Who's going? It's apparently in Nassau Coliseum, Saturday October 2nd, starting at 7am-10am. There is also a planned caravan among the E46fanatics group going into NY.

Last day to register is the September 25th.

www.bimmerfesteast.com

I'm not sure if i'm going. It looks fun and all, but I don't know. I know the crowd will be similar to the crowd from E46fanatics, and thats why I really don't know if I should go. :eeps:


----------



## Elwood (Dec 20, 2002)

Fzara2000 said:


> Apparently since BFE wasn't a success in Philly, the show is now on for October 2nd, 2004.
> 
> Who's going? It's apparently in Nassau Coliseum, Saturday October 2nd, starting at 7am-10am. There is also a planned caravan among the E46fanatics group going into NY.
> 
> ...


 I'm planning on being there for the autox.


----------



## rumratt (Feb 22, 2003)

Elwood said:


> I'm planning on being there for the autox.


:stupid: It's going to be a nightmare.


----------



## Elwood (Dec 20, 2002)

rumratt said:


> :stupid: It's going to be a nightmare.


 yea I'm hoping we can sneak in the back if we have to. I have no desire to Pay an extra $20 (?) just to let them watch us run. If they do, they can atleast have the Bikini show right next to us :eeps:


----------



## Jon Shafer (Dec 15, 2001)

This is **NOT** an officially sanctioned Bimmerfest event, but rather a 
ripoff. The organizers do not have my authorization to use the good 
Bimmerfest name. Any lawyers in the house??


----------



## Terry Kennedy (Sep 21, 2002)

Fzara2000 said:


> I'm not sure if i'm going. It looks fun and all, but I don't know. I know the crowd will be similar to the crowd from E46fanatics, and thats why I really don't know if I should go. :eeps:


I'll be heading up to the Bavarian Autosport Show & Shine instead. Last year's BFE at Lime Rock was poorly organized and I won't be attending their events in the future.


----------



## scottn2retro (Mar 20, 2002)

Jon Shafer said:


> This is **NOT** an officially sanctioned Bimmerfest event, but rather a ripoff. The organizers do not have my authorization to use the good
> Bimmerfest name. Any lawyers in the house??

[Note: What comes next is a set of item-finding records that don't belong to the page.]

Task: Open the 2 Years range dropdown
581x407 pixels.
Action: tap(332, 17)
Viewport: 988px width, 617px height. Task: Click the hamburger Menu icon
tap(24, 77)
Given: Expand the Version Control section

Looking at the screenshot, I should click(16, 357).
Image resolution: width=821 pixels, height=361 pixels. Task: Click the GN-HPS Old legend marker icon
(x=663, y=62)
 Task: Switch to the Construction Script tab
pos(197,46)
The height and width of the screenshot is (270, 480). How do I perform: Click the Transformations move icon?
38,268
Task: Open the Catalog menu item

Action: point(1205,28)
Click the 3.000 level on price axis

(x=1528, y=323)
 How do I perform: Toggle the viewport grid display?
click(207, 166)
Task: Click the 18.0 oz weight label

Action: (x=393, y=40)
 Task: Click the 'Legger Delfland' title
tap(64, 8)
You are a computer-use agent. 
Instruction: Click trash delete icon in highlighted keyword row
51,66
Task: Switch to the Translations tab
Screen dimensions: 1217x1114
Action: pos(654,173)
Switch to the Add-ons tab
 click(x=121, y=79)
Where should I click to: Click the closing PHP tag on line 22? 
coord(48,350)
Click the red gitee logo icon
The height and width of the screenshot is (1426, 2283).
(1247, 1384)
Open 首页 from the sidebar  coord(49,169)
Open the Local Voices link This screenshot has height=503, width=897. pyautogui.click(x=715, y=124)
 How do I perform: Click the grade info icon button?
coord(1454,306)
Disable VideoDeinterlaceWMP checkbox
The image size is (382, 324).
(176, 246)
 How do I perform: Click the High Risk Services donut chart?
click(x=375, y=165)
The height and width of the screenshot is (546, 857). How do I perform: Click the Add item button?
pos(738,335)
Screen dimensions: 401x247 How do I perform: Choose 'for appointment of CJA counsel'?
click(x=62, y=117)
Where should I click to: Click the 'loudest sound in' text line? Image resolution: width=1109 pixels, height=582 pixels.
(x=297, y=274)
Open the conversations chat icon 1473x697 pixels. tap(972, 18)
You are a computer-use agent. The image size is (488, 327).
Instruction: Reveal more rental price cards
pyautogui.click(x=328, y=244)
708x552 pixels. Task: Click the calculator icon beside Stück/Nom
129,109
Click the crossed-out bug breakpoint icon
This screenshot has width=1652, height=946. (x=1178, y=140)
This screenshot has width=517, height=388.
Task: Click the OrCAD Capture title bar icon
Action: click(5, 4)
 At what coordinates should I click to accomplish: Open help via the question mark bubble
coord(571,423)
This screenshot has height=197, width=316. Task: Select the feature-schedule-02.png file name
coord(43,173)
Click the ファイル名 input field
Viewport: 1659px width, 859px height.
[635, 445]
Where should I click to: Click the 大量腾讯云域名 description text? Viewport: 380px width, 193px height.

I wonder if we should contact the BMW CCA Chapter in NY and let them know who their dealing with? I would do it, but I don't think I know the whole story.

Edit - I did write a quick note to the president of the NY Chapter of the BMW CCA. He is Anthony Howell and his e-mail is [email protected]

Do I hear letter writing campaign?

Another question: Why is Roque Engineering advertising with them? :tsk:


----------



## Fzara2000 (Jan 22, 2004)

scottn2retro said:


> Another question: Why is Roque Engineering advertising with them? :tsk:


Well, what is wrong with Rogue? I've met the guy, Ben, and although he wasn't talkative, i've heard many good stories on people getting thier halos installed well from Rogue.

Jon, you need to contact the guy from the NY chapter ASAP. The people at this crowd won't be your typical "i'm 35 years old, with a happy family, looking for some enthusiastic fun on the weekend..." but it's more like "i'm 21 and bought the bimmer so i could black out the grill, lower it, put the angel eyes on, and the exhaust..can't forget about the exhaust" type of people.

It's probably why I don't think i'm going to go. I know maybe 4-5 people who are really cool from the e46fanatics group, but overall I just don't fit in with these people. I'd probably go to a bimmerfest event to an e46fanatics event anytime. :thumbup:


----------



## Terry Kennedy (Sep 21, 2002)

Fzara2000 said:


> Well, what is wrong with Rogue? I've met the guy, Ben, and although he wasn't talkative, i've heard many good stories on people getting thier halos installed well from Rogue.


I don't think the original poster implied that there was anything wrong with Rogue, only that as a sponsor of this board that they'd want to avoid supporting an unlicensed knock-off of Bimmerfest.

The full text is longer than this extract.